While HBPC care is associated with reductions in emergency department and hospital utilization, lower costs, and better care experience,2 it has been largely ignored in the context of Center for Medicare and Medicaid Services (CMS) care quality initiatives, quality improvement (QI), and value-based care.3 To address this gap, researchers with input from clinicians, policy makers, patients, and caregivers developed HBPC-specific quality of care measures and a quality framework for HBPC.4 In 2018, the National Home-Based Primary Care Learning Network (LN) was created to instill a culture of quality and QI in HBPC through trainings and monthly workshops.3,5 The LN now comprises over 100 HBPC US practices.

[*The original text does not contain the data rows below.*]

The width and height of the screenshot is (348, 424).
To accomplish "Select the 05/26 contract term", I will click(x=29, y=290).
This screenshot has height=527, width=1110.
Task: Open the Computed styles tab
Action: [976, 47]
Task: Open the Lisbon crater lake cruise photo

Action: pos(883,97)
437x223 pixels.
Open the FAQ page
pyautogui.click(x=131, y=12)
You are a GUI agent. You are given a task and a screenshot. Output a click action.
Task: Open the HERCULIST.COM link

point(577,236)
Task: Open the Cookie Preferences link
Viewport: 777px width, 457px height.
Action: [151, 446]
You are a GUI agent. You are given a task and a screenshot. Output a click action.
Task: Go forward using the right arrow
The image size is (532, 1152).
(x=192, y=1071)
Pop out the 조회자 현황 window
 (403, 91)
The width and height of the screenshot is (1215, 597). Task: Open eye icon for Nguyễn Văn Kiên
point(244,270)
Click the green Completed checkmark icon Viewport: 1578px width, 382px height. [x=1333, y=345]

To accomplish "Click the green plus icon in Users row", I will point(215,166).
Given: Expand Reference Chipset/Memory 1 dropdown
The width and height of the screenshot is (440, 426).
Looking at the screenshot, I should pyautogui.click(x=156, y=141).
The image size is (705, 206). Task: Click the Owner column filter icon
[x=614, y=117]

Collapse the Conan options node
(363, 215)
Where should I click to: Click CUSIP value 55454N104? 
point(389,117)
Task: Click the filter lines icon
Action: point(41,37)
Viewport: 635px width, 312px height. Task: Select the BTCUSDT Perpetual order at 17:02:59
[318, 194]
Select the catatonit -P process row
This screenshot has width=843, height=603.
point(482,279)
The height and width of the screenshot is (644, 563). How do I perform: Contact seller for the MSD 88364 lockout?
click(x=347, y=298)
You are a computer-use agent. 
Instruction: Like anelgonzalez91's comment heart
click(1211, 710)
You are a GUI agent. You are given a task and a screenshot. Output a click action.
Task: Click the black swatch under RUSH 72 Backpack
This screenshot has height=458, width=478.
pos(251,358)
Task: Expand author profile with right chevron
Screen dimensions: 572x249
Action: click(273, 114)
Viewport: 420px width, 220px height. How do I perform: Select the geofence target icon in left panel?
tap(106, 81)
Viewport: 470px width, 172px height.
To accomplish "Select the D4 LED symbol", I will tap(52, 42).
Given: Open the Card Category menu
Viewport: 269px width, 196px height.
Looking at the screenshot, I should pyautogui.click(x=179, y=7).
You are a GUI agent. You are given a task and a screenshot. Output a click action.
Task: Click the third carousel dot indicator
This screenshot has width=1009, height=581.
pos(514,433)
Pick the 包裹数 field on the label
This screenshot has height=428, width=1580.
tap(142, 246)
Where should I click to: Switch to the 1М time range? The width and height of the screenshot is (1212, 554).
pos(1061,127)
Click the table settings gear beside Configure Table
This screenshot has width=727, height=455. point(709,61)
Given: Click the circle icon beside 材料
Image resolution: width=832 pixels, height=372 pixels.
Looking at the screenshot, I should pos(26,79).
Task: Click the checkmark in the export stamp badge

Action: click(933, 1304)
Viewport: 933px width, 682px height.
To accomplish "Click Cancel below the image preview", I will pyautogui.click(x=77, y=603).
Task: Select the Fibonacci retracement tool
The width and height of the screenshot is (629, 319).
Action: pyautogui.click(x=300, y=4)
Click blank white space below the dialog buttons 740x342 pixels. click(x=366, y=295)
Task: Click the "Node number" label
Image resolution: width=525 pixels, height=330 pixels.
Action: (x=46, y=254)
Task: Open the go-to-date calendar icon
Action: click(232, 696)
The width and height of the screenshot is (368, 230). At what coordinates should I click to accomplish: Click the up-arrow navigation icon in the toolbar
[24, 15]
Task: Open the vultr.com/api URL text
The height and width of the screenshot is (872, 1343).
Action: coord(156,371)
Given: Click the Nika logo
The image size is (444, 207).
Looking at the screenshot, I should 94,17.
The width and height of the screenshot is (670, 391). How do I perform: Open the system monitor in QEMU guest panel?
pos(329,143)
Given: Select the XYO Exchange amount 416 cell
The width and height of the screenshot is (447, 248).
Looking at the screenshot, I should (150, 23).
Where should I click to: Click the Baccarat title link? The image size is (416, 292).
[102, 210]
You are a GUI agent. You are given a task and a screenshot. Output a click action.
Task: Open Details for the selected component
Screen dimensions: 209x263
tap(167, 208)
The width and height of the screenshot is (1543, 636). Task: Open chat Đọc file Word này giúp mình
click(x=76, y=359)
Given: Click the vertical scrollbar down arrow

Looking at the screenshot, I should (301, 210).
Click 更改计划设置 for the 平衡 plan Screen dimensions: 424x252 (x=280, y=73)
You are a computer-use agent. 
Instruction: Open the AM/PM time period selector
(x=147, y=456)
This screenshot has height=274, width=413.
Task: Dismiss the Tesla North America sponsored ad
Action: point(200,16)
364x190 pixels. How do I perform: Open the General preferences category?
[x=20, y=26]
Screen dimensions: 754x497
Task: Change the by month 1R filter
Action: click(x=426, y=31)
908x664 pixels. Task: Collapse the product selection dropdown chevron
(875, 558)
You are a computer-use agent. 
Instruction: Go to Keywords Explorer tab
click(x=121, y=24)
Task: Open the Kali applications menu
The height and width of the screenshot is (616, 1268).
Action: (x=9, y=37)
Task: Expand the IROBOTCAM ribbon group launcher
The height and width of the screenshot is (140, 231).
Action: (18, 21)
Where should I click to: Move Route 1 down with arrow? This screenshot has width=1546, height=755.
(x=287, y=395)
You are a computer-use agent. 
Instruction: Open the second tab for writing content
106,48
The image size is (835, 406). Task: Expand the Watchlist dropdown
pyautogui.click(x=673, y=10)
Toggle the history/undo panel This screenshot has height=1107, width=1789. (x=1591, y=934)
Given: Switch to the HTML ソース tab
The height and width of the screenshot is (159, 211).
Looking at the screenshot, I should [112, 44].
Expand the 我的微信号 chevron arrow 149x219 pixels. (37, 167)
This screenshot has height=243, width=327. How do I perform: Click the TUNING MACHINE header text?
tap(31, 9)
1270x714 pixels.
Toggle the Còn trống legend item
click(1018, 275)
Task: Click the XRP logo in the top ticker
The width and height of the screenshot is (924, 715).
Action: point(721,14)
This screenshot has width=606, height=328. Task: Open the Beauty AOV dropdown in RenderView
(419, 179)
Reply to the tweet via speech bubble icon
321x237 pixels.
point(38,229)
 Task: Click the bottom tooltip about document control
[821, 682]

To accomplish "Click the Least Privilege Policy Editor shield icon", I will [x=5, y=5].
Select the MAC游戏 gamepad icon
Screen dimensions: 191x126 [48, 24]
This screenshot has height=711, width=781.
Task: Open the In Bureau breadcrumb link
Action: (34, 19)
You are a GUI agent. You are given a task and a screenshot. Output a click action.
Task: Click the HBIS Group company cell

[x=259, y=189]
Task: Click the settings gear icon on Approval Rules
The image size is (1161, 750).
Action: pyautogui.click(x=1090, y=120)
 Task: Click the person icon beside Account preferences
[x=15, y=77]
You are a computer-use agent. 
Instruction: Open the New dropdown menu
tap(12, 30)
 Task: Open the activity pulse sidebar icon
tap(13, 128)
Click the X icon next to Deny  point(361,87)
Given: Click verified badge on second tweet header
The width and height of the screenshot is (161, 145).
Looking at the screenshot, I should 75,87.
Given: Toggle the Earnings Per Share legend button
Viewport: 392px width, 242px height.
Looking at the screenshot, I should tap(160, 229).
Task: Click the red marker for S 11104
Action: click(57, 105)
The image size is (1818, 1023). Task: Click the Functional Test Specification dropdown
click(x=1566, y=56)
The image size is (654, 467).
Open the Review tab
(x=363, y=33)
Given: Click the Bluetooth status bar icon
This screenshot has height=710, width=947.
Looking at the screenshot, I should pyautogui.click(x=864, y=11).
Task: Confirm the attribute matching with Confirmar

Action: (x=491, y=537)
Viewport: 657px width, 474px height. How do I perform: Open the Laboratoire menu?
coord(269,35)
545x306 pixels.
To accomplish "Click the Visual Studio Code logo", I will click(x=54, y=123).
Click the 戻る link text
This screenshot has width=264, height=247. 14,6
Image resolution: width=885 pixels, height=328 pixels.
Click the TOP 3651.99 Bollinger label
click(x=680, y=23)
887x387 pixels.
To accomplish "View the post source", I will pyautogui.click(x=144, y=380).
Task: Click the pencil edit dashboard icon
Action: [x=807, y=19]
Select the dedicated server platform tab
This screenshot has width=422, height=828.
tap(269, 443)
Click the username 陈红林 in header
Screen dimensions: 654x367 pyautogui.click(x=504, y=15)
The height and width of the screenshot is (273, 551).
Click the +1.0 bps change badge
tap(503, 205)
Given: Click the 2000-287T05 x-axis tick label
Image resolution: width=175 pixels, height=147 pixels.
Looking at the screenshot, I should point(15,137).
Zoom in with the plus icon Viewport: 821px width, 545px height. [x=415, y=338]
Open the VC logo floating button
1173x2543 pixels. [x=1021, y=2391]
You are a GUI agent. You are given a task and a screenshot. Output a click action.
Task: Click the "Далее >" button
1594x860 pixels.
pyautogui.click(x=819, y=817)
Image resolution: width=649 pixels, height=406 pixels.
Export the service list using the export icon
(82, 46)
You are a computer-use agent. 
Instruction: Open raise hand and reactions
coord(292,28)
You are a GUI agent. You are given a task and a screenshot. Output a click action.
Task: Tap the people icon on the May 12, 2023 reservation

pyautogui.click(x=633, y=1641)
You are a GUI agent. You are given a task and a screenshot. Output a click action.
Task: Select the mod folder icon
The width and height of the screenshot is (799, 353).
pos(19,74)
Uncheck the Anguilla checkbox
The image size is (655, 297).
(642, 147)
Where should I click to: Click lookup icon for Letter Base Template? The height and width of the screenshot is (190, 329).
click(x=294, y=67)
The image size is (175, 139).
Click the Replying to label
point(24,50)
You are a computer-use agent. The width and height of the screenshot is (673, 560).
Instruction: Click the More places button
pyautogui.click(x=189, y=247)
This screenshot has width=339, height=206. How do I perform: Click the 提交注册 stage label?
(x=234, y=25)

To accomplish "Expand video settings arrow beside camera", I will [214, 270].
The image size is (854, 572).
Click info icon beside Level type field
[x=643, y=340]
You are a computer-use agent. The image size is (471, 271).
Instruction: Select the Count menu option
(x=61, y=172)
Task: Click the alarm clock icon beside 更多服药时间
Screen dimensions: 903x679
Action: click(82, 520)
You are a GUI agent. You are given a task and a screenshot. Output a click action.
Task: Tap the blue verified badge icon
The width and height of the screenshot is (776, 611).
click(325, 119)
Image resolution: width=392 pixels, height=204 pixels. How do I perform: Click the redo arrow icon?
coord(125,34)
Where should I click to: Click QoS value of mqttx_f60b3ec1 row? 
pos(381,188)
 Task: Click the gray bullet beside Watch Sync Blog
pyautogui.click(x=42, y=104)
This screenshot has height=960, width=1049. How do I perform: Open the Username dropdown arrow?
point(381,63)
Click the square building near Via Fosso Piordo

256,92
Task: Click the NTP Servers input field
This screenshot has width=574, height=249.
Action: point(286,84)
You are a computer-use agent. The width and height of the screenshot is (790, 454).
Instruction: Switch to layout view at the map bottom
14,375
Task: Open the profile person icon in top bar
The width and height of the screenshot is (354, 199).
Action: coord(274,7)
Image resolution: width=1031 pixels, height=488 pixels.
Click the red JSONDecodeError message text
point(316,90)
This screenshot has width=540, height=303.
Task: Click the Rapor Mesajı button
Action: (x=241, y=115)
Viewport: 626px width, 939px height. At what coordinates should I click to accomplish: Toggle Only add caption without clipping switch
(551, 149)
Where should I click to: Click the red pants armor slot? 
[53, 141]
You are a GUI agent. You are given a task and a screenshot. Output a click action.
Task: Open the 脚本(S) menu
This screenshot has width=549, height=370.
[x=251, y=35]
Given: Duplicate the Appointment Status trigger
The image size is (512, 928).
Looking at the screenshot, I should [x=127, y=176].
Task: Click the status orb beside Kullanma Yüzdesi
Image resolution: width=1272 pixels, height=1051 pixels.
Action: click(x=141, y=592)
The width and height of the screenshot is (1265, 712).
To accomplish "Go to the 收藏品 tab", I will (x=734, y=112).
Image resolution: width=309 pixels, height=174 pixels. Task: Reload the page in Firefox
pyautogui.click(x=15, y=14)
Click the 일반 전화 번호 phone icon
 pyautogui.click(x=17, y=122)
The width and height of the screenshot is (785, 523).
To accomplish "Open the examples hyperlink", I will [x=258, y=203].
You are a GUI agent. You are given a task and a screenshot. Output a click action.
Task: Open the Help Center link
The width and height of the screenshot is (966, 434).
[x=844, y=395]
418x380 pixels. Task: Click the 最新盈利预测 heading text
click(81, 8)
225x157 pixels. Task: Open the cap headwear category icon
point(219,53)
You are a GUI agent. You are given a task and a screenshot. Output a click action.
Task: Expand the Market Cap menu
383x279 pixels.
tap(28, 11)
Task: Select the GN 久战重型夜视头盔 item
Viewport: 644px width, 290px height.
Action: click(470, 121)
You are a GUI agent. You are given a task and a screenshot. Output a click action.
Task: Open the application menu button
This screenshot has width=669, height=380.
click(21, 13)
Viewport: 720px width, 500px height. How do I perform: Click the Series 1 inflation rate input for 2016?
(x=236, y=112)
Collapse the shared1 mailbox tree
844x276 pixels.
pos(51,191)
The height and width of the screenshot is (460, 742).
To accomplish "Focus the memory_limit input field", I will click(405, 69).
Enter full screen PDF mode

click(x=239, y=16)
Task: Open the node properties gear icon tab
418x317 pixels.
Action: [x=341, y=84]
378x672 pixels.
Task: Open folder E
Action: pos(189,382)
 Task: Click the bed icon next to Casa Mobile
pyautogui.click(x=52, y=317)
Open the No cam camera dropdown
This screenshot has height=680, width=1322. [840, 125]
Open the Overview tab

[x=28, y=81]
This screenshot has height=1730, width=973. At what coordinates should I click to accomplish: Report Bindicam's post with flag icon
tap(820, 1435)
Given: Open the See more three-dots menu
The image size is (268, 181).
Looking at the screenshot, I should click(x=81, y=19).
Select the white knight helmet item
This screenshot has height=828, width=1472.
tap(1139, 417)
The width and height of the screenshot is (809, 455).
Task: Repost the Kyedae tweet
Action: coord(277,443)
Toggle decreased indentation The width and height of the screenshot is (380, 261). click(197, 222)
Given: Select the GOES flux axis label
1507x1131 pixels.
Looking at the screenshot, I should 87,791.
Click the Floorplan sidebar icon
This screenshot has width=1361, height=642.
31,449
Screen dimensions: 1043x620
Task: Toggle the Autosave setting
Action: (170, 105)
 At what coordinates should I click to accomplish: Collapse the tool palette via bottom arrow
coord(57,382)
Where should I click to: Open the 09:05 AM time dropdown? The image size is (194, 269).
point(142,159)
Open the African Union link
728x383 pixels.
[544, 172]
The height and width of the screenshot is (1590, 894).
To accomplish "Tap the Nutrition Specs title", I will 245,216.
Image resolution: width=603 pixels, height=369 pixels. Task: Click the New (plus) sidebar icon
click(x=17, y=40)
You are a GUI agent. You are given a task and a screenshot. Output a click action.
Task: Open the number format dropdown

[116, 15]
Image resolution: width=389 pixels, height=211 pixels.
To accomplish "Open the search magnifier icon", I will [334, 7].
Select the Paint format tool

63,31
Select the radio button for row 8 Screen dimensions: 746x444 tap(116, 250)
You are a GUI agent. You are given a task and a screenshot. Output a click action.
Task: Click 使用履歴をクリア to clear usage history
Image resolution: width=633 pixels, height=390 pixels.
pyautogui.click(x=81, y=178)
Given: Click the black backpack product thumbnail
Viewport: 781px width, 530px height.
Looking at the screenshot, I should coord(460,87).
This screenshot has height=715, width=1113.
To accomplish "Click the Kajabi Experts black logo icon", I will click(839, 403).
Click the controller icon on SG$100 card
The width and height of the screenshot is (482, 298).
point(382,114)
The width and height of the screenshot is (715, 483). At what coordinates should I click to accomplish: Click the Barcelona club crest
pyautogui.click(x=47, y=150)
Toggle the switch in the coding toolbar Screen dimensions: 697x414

LN practices have the opportunity to track the change ideas they test via plan-do-study-act cycles on a common QI learning platform. The aim of this study was to inventory change ideas tested by LN practices, categorize them, and develop a driver diagram to inform a conceptual framework of critical functions of HBPC and current quality of care challenges experienced by HBPC practices.

Methods

We collected all change ideas tested in PDSA cycles conducted by LN practices and entered them into the QI learning platform between March 2020 and November 2024. Change ideas were categorized using directive qualitative content analysis6 by the LN leadership team, which informed the development of a driver diagram (DD).

Results

Across 704 PDSA cycles initiated and/or completed by LN practices, 223 unique, non-redundant change ideas were tested. Change ideas were grouped into 10 categories and linked to 6 secondary drivers and 4 primary drivers of change in service of the LN’s aim to improve HBPC so that all HBPC patients receive high-quality HBPC. The 4 primary drivers were: 1) patient identification, eligibility, and assessments; 2) care coordination; 3) care planning; 4) structural supports. Each primary driver links into two secondary drivers reflecting expected overlap in patient care and practice functions. See Figure.

Discussion

Change ideas tested by LN practices reflect the challenges faced by HBPC practices in providing high-quality care to their high-need homebound older adults with high prevalence rates of multimorbidity, functional and cognitive impairment. These conditions require a range of assessments to optimize care. HBPC practices faced challenges effectively addressing these complex needs and sought to improve their ability to: identify and enroll appropriate patients, manage care transitions in a population that has high rates of emergency department and hospital utilization, involve patients and their family caregivers as members of the care team, optimize electronic health record processes for a type of practice for which electronic health records were not designed to accommodate, as well as improve logistics in operating care outside of facility-based office-based primary care.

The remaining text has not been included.